Alright, I'm trying to solve a specific kind of problem, and trying to wrap my brain around how I could solve with asyncio, coroutines, ThreadPoolExecutors, but I haven't cracked a solution for what I'm trying to do yet.
Generally, I'm trying to run a series of tasks in parallel, retrieve results from each in some way into an aggregator, and yield them to a caller. It'd be something like (in a pseudo-code):
def worker(host, criteria):
results = do_something(host, criteria) # Could be getting results from a subprocess, calling a remote
# HTTP request, sshing to a remote system, etc. But results
# will potentially be large set of results.

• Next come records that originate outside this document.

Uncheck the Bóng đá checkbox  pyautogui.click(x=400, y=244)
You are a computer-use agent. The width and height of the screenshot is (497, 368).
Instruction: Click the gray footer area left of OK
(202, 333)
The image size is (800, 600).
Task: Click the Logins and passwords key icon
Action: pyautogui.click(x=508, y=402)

# Operation will potentially take a while before it starts
# generating results
for result in results:
...do some processing (filter the result, transform it, etc)
yield result
def aggregator(hosts, critera, numThreads=8):
pool = ThreadPool(Processes=numThreads) # Or some pool; ThreadPoolExecutor or ProcessPool or etc
threads = []
for host in hosts:
thread = pool.apply_async(worker, host, criteria)
threads.append(thread)
while threads:
for thread in threads:
Check for results from the thread, if so then yield that result
As each thread completes, remove from "threads"
pool.close()
for result in aggregator(hosts, criteria):
print(result) # Or whatever
The intent here is to parallelize tasks across some workset (a group of hosts, URLs, files, whatever). And to provide a single stream of results back to the caller as they're available. Workset could be a large number of things and I potentially don't want to do them ALL in parallel (for resource reasons mostly), which is why I've tended towards thread or process pools (queues could also work possibly I know). Alternately have cached results to disk, used callback routines, etc but they're not ideal.
...While the actual code generally works, it results in each task being executed serially, which makes sense.
I've experimented with using queues to push the results from each task, and separately read from that to yield to the caller. It generally worked, but for bounded queues (like queue.Queue) the performance hit was massive (like, 4x runtime with otherwise really tight code; which was an unacceptable hit for what I'm trying to do and seems well-known that these queues are slow), and for unbounded or lossy/nonblocking queues, well, those performed well but aren't really options.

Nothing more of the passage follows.